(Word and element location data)
+ + +

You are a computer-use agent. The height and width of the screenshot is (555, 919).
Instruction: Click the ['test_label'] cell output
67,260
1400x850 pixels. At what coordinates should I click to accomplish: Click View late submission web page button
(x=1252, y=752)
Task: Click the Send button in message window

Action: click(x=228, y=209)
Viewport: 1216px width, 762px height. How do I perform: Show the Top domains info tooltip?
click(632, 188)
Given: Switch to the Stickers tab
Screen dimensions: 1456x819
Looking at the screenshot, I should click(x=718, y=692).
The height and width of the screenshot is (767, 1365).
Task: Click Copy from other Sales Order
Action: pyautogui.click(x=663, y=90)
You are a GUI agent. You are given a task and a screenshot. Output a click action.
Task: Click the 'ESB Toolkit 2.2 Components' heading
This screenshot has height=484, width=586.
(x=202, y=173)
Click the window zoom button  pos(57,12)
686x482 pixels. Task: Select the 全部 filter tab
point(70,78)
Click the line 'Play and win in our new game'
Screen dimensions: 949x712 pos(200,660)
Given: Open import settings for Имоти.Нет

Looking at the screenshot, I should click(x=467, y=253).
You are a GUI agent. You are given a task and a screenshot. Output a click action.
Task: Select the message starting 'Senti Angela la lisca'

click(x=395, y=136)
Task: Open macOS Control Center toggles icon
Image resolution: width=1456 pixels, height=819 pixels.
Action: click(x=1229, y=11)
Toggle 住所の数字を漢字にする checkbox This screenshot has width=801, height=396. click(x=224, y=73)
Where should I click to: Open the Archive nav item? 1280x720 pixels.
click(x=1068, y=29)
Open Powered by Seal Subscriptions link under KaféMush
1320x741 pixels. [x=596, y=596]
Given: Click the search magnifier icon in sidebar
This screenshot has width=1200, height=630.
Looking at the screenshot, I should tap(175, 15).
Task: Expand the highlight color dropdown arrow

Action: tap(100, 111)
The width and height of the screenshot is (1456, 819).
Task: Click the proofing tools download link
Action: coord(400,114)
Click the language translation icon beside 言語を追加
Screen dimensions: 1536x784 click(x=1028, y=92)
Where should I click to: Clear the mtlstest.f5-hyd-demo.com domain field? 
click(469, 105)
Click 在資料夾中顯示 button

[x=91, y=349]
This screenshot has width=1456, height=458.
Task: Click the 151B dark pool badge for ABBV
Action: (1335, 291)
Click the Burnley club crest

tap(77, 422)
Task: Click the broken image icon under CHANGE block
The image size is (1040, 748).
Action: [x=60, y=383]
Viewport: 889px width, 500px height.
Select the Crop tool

+ + +

Job: Repeat the stretch of the data from the line that contains "1400x850 pixels. At" through the line that contains "Action: click(x=1229, y=11)", word for word, with both of those lines included.

Output of the task:
1400x850 pixels. At what coordinates should I click to accomplish: Click View late submission web page button
(x=1252, y=752)
Task: Click the Send button in message window

Action: click(x=228, y=209)
Viewport: 1216px width, 762px height. How do I perform: Show the Top domains info tooltip?
click(632, 188)
Given: Switch to the Stickers tab
Screen dimensions: 1456x819
Looking at the screenshot, I should click(x=718, y=692).
The height and width of the screenshot is (767, 1365).
Task: Click Copy from other Sales Order
Action: pyautogui.click(x=663, y=90)
You are a GUI agent. You are given a task and a screenshot. Output a click action.
Task: Click the 'ESB Toolkit 2.2 Components' heading
This screenshot has height=484, width=586.
(x=202, y=173)
Click the window zoom button  pos(57,12)
686x482 pixels. Task: Select the 全部 filter tab
point(70,78)
Click the line 'Play and win in our new game'
Screen dimensions: 949x712 pos(200,660)
Given: Open import settings for Имоти.Нет

Looking at the screenshot, I should click(x=467, y=253).
You are a GUI agent. You are given a task and a screenshot. Output a click action.
Task: Select the message starting 'Senti Angela la lisca'

click(x=395, y=136)
Task: Open macOS Control Center toggles icon
Image resolution: width=1456 pixels, height=819 pixels.
Action: click(x=1229, y=11)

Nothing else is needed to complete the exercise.